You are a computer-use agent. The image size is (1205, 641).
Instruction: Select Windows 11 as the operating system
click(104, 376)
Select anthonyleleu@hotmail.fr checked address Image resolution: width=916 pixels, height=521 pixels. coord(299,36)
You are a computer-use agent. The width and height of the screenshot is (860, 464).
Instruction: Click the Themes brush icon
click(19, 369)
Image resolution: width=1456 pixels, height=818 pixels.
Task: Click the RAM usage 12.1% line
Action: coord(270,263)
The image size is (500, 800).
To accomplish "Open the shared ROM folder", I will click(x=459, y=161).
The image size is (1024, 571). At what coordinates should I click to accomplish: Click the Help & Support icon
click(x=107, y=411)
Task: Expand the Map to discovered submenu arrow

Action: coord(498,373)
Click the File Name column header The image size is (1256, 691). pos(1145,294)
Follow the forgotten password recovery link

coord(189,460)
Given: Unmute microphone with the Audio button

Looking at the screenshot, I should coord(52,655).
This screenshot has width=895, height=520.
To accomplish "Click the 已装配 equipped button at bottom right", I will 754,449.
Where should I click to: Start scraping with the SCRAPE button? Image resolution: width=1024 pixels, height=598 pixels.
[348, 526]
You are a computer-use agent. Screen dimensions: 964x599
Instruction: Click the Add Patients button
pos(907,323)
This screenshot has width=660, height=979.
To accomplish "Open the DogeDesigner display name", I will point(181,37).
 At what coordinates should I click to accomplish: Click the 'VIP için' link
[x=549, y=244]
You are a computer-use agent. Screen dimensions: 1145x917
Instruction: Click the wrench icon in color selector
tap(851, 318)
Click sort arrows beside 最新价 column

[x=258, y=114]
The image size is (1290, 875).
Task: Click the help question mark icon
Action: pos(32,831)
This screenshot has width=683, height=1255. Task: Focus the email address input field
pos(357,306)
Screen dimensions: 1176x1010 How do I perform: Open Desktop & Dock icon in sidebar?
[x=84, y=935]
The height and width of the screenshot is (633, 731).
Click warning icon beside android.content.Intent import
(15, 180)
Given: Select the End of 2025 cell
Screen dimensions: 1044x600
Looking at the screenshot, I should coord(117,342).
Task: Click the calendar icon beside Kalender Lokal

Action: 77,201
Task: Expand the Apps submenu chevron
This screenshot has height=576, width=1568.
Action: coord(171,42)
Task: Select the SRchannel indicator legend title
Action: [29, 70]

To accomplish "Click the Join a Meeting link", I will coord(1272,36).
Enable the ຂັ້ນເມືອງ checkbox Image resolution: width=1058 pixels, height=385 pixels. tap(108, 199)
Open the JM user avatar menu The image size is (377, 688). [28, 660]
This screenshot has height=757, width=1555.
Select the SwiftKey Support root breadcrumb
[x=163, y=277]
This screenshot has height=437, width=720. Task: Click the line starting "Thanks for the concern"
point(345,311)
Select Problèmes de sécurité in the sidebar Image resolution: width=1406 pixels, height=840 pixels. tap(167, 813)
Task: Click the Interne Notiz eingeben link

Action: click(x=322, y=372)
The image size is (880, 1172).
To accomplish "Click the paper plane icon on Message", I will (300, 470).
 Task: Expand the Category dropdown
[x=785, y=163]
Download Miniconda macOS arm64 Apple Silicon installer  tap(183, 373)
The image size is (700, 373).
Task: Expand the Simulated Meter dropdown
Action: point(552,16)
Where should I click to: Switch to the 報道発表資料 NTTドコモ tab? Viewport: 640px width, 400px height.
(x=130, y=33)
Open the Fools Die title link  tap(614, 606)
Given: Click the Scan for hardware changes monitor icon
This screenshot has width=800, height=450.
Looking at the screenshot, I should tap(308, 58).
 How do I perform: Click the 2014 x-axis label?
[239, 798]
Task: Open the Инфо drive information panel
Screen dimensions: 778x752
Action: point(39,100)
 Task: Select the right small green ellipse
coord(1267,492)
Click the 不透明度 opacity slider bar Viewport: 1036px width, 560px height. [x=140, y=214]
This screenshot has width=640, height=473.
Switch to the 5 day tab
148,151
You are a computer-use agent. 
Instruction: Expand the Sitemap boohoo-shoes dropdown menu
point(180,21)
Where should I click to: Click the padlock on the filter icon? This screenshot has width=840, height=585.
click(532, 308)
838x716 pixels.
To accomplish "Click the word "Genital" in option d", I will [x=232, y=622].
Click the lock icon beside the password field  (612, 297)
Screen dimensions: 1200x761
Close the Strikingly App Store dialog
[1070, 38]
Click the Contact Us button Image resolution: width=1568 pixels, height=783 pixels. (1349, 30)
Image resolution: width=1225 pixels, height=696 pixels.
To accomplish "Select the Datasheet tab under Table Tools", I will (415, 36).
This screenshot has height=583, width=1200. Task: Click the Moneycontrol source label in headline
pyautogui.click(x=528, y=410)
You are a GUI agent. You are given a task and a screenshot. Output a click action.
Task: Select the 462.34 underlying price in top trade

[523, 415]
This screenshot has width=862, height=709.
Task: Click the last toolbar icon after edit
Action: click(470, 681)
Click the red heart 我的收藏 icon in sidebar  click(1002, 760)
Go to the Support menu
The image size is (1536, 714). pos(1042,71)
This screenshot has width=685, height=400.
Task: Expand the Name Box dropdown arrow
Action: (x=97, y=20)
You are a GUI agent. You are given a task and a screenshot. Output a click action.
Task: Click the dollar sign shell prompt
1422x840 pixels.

------------------------------------------------

• **WHAT THE TASK ASKS**: What is needed is the number of lines in the entries that contain the word "computer", written alone.

• **ANSWER TO THIS EXERCISE**: 5